Business management meet student mentoring

There is Nothing so Unequal as the Equal Treatment of Unequals

– Leadership and the One Minute Manager

If someone would have told me 15 years ago that I would write about a blog post on the link between some business management principals and student supervision, I would probably have reply “are you crazy, science is pure, untainted (yeah!). Business is all about money and nothing about peoples”.

However, business is also about peoples, their motivation and personal growth. Nurturing employees and ensuring their happiness is actually good for a corporation: it increase productivity.

The quote at the beginning of this blog post is from a book entitled “Leadership and the One Minute Manager” from the One Minute Manager series. This series, in particular the first book was suggested to me in a discussion with a colleague about making expectation with graduate students clear and how to follow-up.

That quote reflects a fundamental truth about mentoring students: an undergraduate student taking its first steps in the lab as a summer intern is clearly not equal to the graduating PhD student. As such your approach in supervision should be different for both. Assuming that everyone is the same is simply forgetting a significant part our job as university professor: mentoring the next generation of researchers.
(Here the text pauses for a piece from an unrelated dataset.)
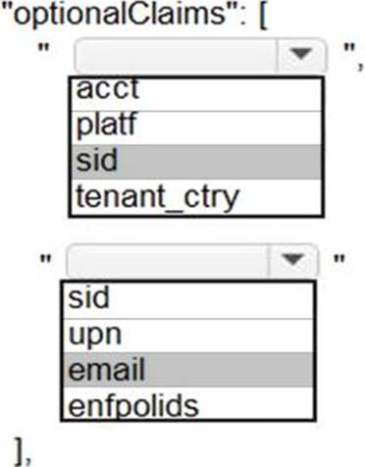
Task: Click the opening quote before first dropdown
Action: [43, 47]
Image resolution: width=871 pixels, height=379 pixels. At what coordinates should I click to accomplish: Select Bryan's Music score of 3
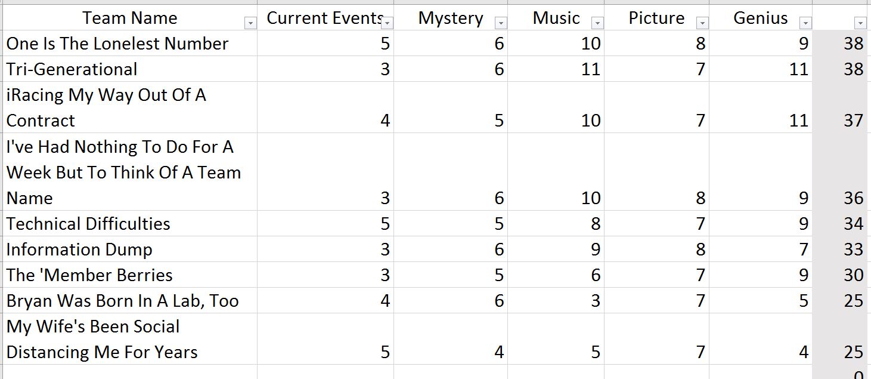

In the same book, you can find this extremely well done figure describing the various Leadership Styles, which could easily being rewritten as Mentoring Styles, having also various stages of support to be expecting from a mentor (see below).
IMG_3582
  • First steps: at this stage, everything is to be learned by your mentee. If your research group is of a good size, knowledge will be transferred by peers (other graduate students) to the newcomer. Overall, supervision is high as it should be but motivation by the mentee is also generally very high i.e. They are eager to learn.
  • Getting some freedom: once some competencies and specific knowledge have been acquired, the relationship move to a coaching style. The pitfall at this stage it to let go too early. At this stage, sometimes that mentee will often overestimate its ability or knowledge.
  • Productive: In this zone, time involvement from the mentor is small and very rewarding for both the mentor and mentee. The interaction are of higher level of scientific and technical details. The mentee often brings novel elements to the discussion.
  • Fully independent: this is where we’d like to bring our senior graduate students.

 

Summer students clearly belong to the bottom right part of that figure while graduating PhD students are expected to hover around the left portion, somewhere between the top or bottom panels. In fact, if a graduate student has not reached one of the last two quadrants in term of research ability, creativity, professionalism, scientific writing and presentation skills, I would argue that he or she should not graduate with a PhD.

 

 

Even during its progression, you should expect a student to fall back to the top right or even bottom right quadrant. Why? Because of the need to acquire a completely new different set of skills. For example, a student become independent and skill in the lab setting progressing to the top right or top left part of the diagram, but writing that first abstract, preparing that first conference presentation or writing that first paper will bring them back to square one and necessitate that you, as a mentor and supervisor, step in with a more hands-on approach.

 

 

I certainly cannot stress enough that even as a independent researcher there is always something new to learn for which we will seek out advise or knowledge from colleagues, thus placing ourself in the top left or right corner of the Mentoring Styles!  However, recognizing the level of investment that is needed in mentoring each student, to adapt as things evolve, is crucial part of the job description of a supervisor.